[Work task 1]:
For each statement, answer yes or no to whether the thread on uninitialized variables supports it, and quote the exact words from the thread that decide it: (a) The -fno-exceptions and -fno-rtti flags are given as examples of flags that created language dialects. (b) The compiler is expected to warn during compilation on the example with the functions f and g. (c) People generally like installing updates.
[Work task 2]:
Rewrite the part of the thread on uninitialized variables that begins at "If you argue" and stops after "their default modes.", replacing "nail down" with "pin down".

[Supplied text]:
====
For the end-users who consume the binaries you are generating, the behavior I am describing is preferable to having to install an update to fix a fault that could have been silently fixed. People don’t like installing updates and often don’t. It also saves a lot of money on our end to not be required to service something that is working. We can verify the code is working correctly, make the change only in our active development branch for the next version of the product, and move on.

Joe

Ah - thanks for the clarification

A major part of the purpose of point 4 of the policy is to prevent creation of language dialects, such as have unfortunately been created by (for example) the -fno-exceptions and -fno-rtti flags. If people can rely on uninitialized variables behaving as if initialized to zero, then they will write code that assumes that to be the case, and such code will not work in compilers / compilation modes that don't provide that language dialect. If people cannot rely on uninitialized variables behaving as if initialized to zero, then we mitigate the risk of creating a language dialect.

The compiler can do anything it wants for something the specification
says is undefined behavior. If the programmer wants to write a
portable program, they should not rely such behavior and diagnostics
such as compiler warnings and the sanitizers may assist with the goal.

If you argue that it is possible to write programs that compile fine
with one compiler, but miscompiles with another, this has always been
the case To quote Chris Lattner [1]:

It is also worth pointing out that both Clang and GCC nail down a few behaviors that the C standard leaves undefined. The things I'll describe are both undefined according to the standard and treated as undefined behavior by both of these compilers in their default modes.

I don't think we can (or should) prevent users to shoot themselves
into the foot.
The one concern I would have that we introduce another "compile mode"
that yields different output. But so is -O0, -O1, O2, -O3, -Oz, -Os,
-g, -march, -fno-unroll-loops, -fno-vectorize, ... and we never seemed
to have an issue with those.

Michael

[1] What Every C Programmer Should Know About Undefined Behavior #1/3 - The LLVM Project Blog

How are you going to efficiently check that something wasn’t initialized at runtime? In a way that results in better codegen than just doing pattern initialization? I’m happy to see a solution but I don’t see how this can be done in a way that doesn’t involve metadata and checks. If you could do this at compile-time, you’d just issue a warning rather than let the issue hang around for someone to discover at runtime.

Consider a case such as:

int f(int &r) { return r; }
int g() {
int n;
return f(n);
}

We certainly won’t warn on this during compilation, but it’s easy for us to turn this into a trap after inlining.

Also not clear to me what the OS is expected to do with this trap. We have a number of information leak vulnerabilities where force initialization kills the bug silently.

Do you really mean “kills the bug”? I would certainly believe you have a number of information leak vulnerabilities where zero-init fixes the vulnerability (and we should definitely provide tools to harden programs against such vulnerabilities), but the program is still using an uninitialized value and still has a bug. The idea that this compiler change fixes or removes the bug is precisely the language dialect problem that I’m concerned about. Developers must still think that reading an uninitialized value is a bug (even if it’s not a vulnerability any more) or they’re writing a program in a language dialect where doing that is not a bug.
====
[Dataset excerpts]:

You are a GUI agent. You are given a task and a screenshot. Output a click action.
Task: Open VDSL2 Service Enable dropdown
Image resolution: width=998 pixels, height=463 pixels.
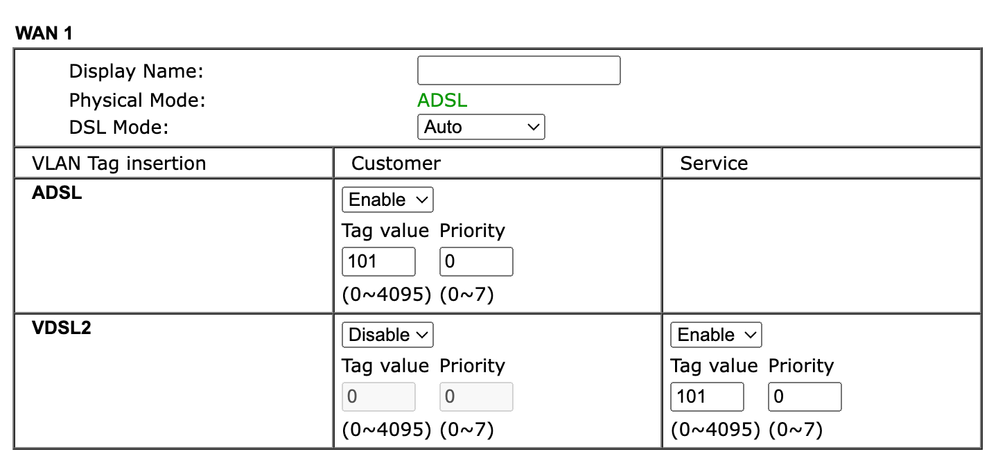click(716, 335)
====
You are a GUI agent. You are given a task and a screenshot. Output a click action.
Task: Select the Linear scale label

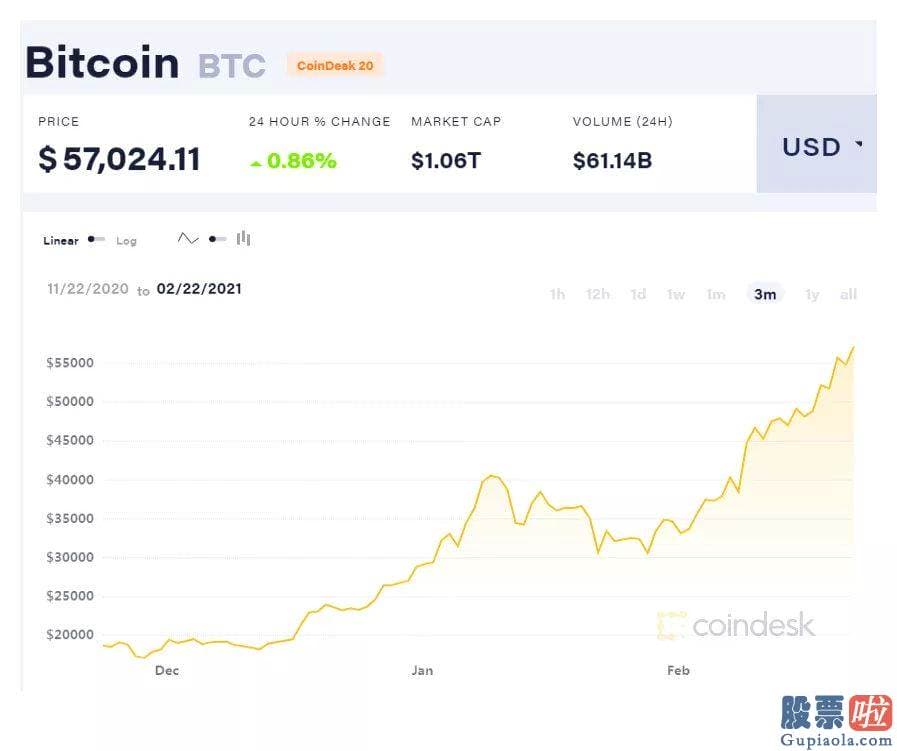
====
[Task solution 1]:
(a) Yes: "such as have unfortunately been created by (for example) the -fno-exceptions and -fno-rtti flags"
(b) No: "We certainly won’t warn on this during compilation"
(c) No: "People don’t like installing updates and often don’t."

[Task solution 2]:
If you argue that it is possible to write programs that compile fine
with one compiler, but miscompiles with another, this has always been
the case To quote Chris Lattner [1]:

It is also worth pointing out that both Clang and GCC pin down a few behaviors that the C standard leaves undefined. The things I'll describe are both undefined according to the standard and treated as undefined behavior by both of these compilers in their default modes.